PARTICIPAN ONCE AUTORAS DE BARILOCHE Y DINA HUAPI
El sábado presentan flamante libro de poesía hecho por mujeres
Se titula “Transversal. Poesía contemporánea de Río Negro”. Editó el Fondo Editorial Rionegrino (FER) en su colección “Fuego en el fuego”. Se dará a conocer en la Fiesta de la Palabra.
El próximo sábado (31 de octubre) se presentará “Transversal. Poesía contemporánea de Río Negro”, la flamante antología que reúne obras de 36 mujeres poetas de la provincia. Gracias a las posibilidades que brinda la virtualidad, desde las 17 se dará a conocer tanto en la Fiesta de la Palabra de Bariloche como en la Feria del Libro de Cipolletti. La publicación corrió por cuenta del Fondo Editorial Rionegrino (FER).
El prólogo es obra de la escritora de Villa La Angostura, Cecilia Fresco, toda una erudita en letras regionales. Después de avisar que es difícil “agrupar temáticamente” a las 36 voces que integran el libro, su texto afirma que “Laura Calvo también da pelea, con cierta ferocidad increpa a lo cotidiano con metáforas muchas veces aterradoras. ‘Bajo el sol el horror tiende a naturalizarse’, nos advierte lúcida y clara, como cuando dice ‘lo ocurrido no había ocurrido bajo el sol / aunque nada nuevo ocurra bajo el sol según dicen’”.
En tanto, según la prologuista “Verónica Merli desafía, sacude, aconseja al lector. Casi feliz en su espíritu provocador dice ‘la suerte / es hembra / y es muy loca’ y después de sacudirnos también quiere (y con las palabras lo logra) ‘atravesar la herida / hasta sanarla’”. En relación a las participaciones barilochenses, calificó Fresco a “Marce Saracho como un diccionario lúcido del lenguaje, ‘me desaferré de aquellas ideas, hace falta una precisión quirúrgica para desmontar las creencias’ dice y en su cadencia hermosa están la rabia y el dolor puestos como un grito liberador. Tiene el ritmo del mar, hacia el mar, hacia el amor”.
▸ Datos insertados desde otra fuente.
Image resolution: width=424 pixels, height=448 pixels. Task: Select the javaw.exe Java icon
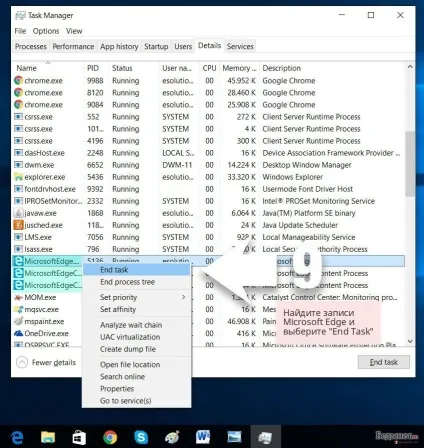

Por su parte, “en esa orilla entre lo que se quiere registrar y lo que no, en esa reflexión sobre el tiempo, Luisa Peluffo ‘nada contracorriente’, quiere y no quiere olvidar. Muerden los recuerdos en sus líneas sencillas, justísimas. Con economía de palabras logra hablar de la dificultad de comunicar y ‘empeora los días grises / durante la tormenta’”, resalta Fresco. En tanto, Carolina Biscayart “está en el tiempo. En el tiempo irremediable y en su huella. Y en el amor, el de aquí y ahora, el amor de cada día. Es una mujer en su hora, que es como decir una mujer adentro y afuera del mundo”.
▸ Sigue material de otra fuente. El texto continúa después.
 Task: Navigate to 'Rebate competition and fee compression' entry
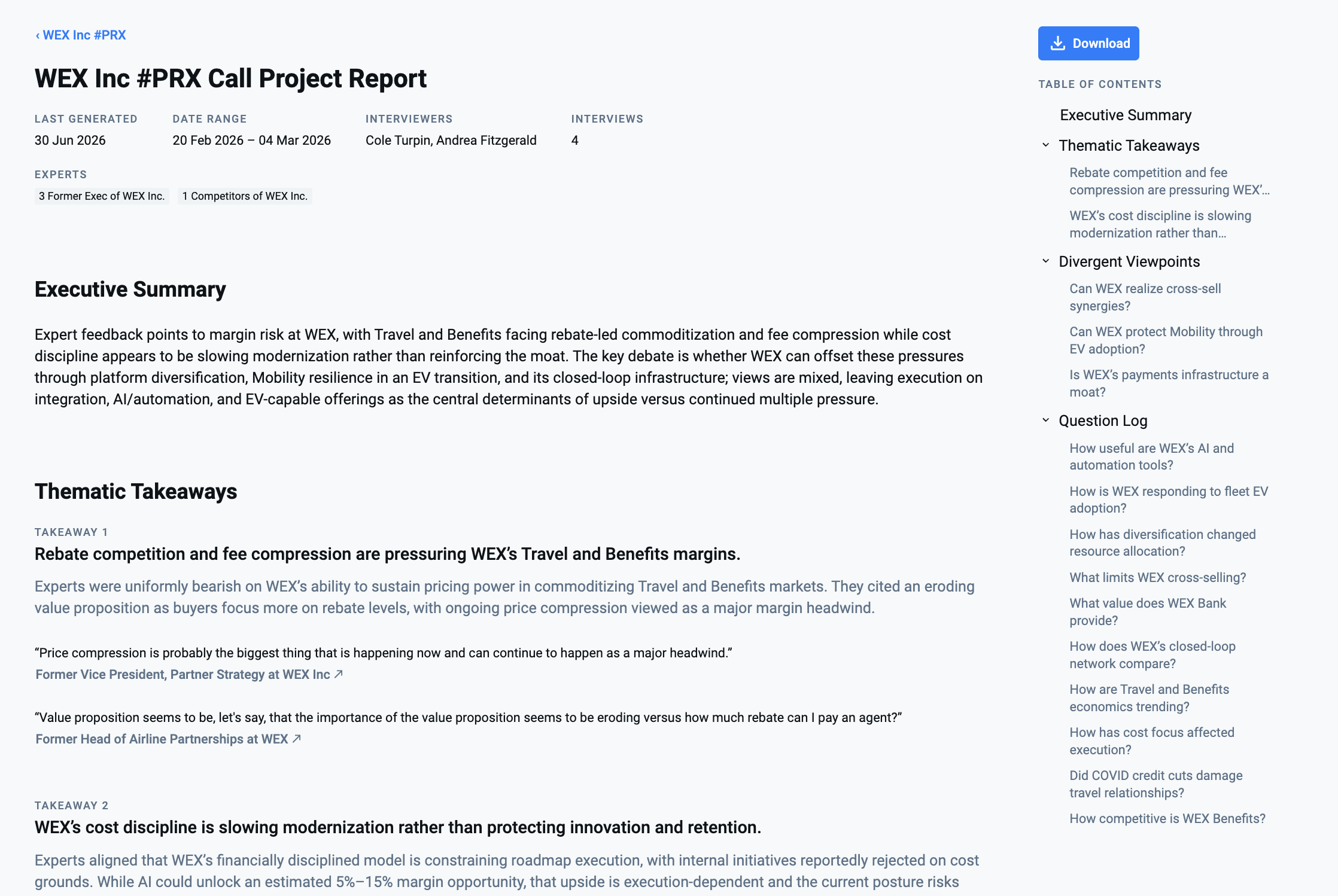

Según su colega, “entre las que cuidan amorosamente, Melissa Bendersky dice: ‘me apuro a llegar antes que el miedo’, en ella está tan presente ese par ‘deber-deseo’ todo junto y sin divisiones. Los hijos, los trabajos, los transportes: la vida vista con el ojo (y con el cuerpo entero) de la que da, la que es y vive en sus tareas cotidianas”. Precisamente, Bendersky se desempeña como correctora en El Cordillerano.
Afirma la prologuista que “amor y denuncia hay también en Silvia Urtubey, que escribe como una ola que se acerca, hay un grito que reclama y otro que ofrece. Está tan presente en ella el deseo de proteger, de cuidar, que hay fuerza en esas imágenes dolidas y hermosas de ‘los pañales de tela / una media de cada color / mi vestido / el trapo rejilla’ y así aparece Carolyn Riquelme, que si pudiera abrazaría todo, curaría todo. Ella tiende su mirada amorosa sobre los otros, sobre los niños y en su lírica bella y cuidada dice el dolor de la realidad en cada línea. Y dice el amor, ese quiere desmentir que ‘la muerte es siempre cierta’”, rescata.
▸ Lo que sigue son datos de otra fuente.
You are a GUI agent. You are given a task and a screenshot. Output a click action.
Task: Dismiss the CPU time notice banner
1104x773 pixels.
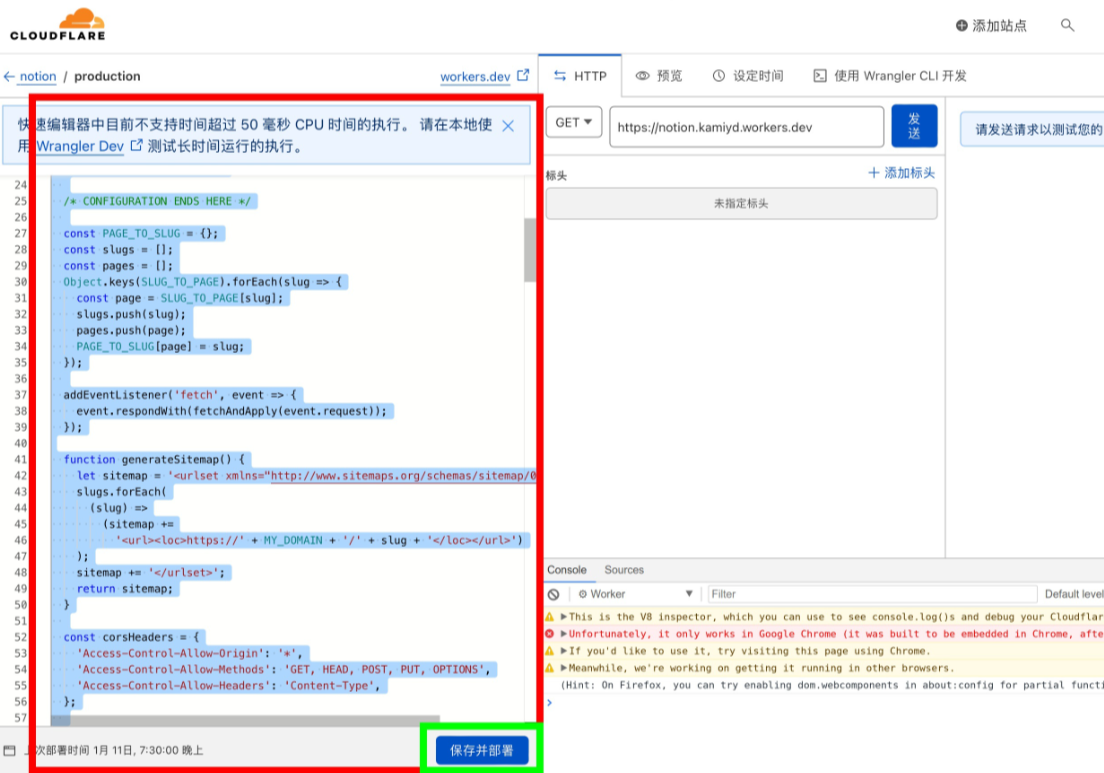pyautogui.click(x=508, y=126)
No obstante, “en algunas el deseo de cuidar es hacia adentro, Lola Halfon Laksman se reconstruye en un movimiento ‘inexorablemente naciente’, se necesita, se solicita entera, se pide a sí misma fortaleza ‘es un pedido / de reunión / imperioso / con todas mis piezas’ y en su original modo de decir logra una unidad sólida y melodiosa”. Por último para el recorte desde una perspectiva local, “Gabriela Kanke Izco escribe con el aire, cada palabra suya nos trae brillo y frescura ‘late palabra’ en su poesía y nos instala una luz de sol sobre el agua”. Precisamente, una hermosa metáfora.